I came to the conclusion that hiring the "expert" doesn't work unless I research and vet a PHd-worth of vendors. So Allan is back to being Director of Marketing ha.
You have quite a bit of money going into marketing, if anything, I would reserve your budget to spend on assistance with incoming leads as they ramp up. Someone has to take the calls, underwrite the deals, go look at them, make offers, follow up, follow up, etc. Do you plan to do all that? If so, add another marketing channel and make sure to pay close attention to each. test and gather metrics and pivot quickly.
@Allan Smith this was a fantastic response! Also I think it’s worth noting in your search to find The Who not how, you did 2 things really well we hear about all the time:
1) you actually took action! It didn’t work but you did it.
2) you tracked it and were as you said able to pivot. And maybe you did find that person and it’s you. That could be the highest and best use of your time as they say.
And I would have to agree with your points. As long as you are prepared to spend the money and are willing to track the results carefully it’s going to happen. But the most important thing, to your point, is to take the action.
Teaser: "Website builders like KW, Wix,... lose 82-92% of visitors in the first seconds of loading." ==
@Michael K Gallagher replied to @Allan Smith : "And I would have to agree with your points. As long as you are prepared to spend the money and are willing to track the results carefully it’s going to happen. But the most important thing, to your point, is to take the action."

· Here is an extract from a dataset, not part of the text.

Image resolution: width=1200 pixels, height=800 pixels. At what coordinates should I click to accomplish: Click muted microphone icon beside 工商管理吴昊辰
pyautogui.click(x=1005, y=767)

Michael, the action without the control can be damaging to the business. For example:
1) You made your agency website using the Keller Williams website builder. But most likely you have not controlled the loading speed of your website. Google PageSpeed test shows about it:
Your agent website only has 130 words, but they load slowly, 21 seconds. Because of this, only 18% of your visitors have the patience to wait until it's finished loading and start exploring your website. The other 82% of visitors leave your website before it even loads.
2) Your other website is made by Wix website builder. The Google PageSpeed test shows about it:
Your Wix website loads even slower, half a minute. Only 8% of your visitors have the patience to wait until it's finished loading and start exploring your website. The other 92% of visitors leave your website before it has even finished loading.
Website load controlling
Website builders (KW, Wix, SquareSpace, Carrot,...) are very slow. Long website loading time discourages most visitors. But website builders are popular among users who have no control over the performance and loading speed of their websites. These are mostly website owners who are making their first website. They are charmed by the ease of creating their first website with a website builder.
When it comes to websites, I would recommend that you don't consider control as an afterthought. You have to control the process of loading the website from the first day you create it.